On 06/03/2015 03:01 AM, Marek Szyprowski wrote:
> Hello,
>
> On 2015-06-02 17:29, Heiko Stübner wrote:
>> I'm confused by the pwrseq-emmc registering a restart_handler for resetting an
>> emmc in a panic-reboot case at priority 129 to "schedules it just before
>> system reboot".
>>
>> >From what I remember from the restart-handler discussion the actuall usage is
>> traversing the ordered list until one registered handler sucessfully restarts
>> the system and not to have arbitary actions in there not related to the actual
>> restart process?
>>
>> The actual documentation in kernel/reboot.c supports this assumption,
>> describing register_restart_handler as "Register function to be called to
>> reset the system".
>>
>>
>> Additionally, 128 isn't even _the_ priority to reboot the system as described
>> above and some drivers use higher priorities per default, see in
>> drivers/power/reset arm-versatile-reboot.c; at91-reset.c; rmobile-reset.c and
>> some more.
>>
>>
>> So I guess this should use some other mechanism (reboot notifier) instead of
>> restart_handlers?
>
> The first problem with reboot notifiers is that they are called too early - before
> device_shutdown(), what interferes with the code in mmc_bus_shutdown and causes
> lockup. The second problem is
> that reboot notifiers are not called from emergency_restart() path. I agree that
> 129 value for priority might not be the best, maybe according to documentation,
> 255 value should be used to ensure that the handler will be called first before
> any real restart handler.
>

There is no non-real restart handler, and the documentation does not say anything
about "called first before any real restart handler". Even with a priority of 255
you would have no guarantee that your handler is called. Restart handlers are
supposed to restart the system, nothing else. Actually, you have no guarantee
that the restart handler is called in the first place - not all architectures
support it (currently only arm, arm64, and mips do).
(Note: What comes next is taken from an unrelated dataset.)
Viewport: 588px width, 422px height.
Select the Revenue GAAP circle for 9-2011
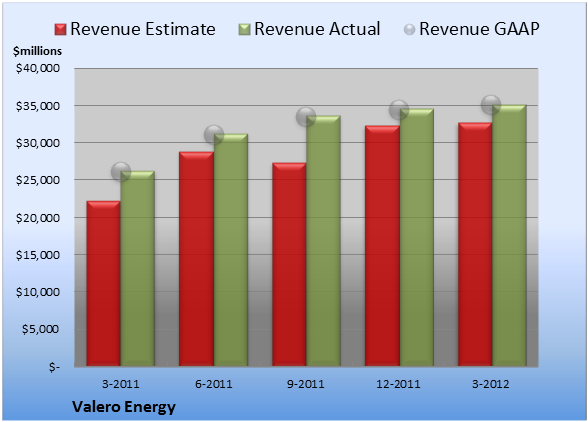click(x=306, y=117)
Presumably mmc support is
not limited to those architectures.

> If you have any idea how to avoid restart handler and ensure proper eMMC card
> reboot sequence on any system reboot, I'm open for suggestions.
>

Why not execute the device-specific restart in the shutdown function ?
You could register a reboot notifier to mark that a reboot is happening,
and then execute the restart at the end of mmc_bus_shutdown.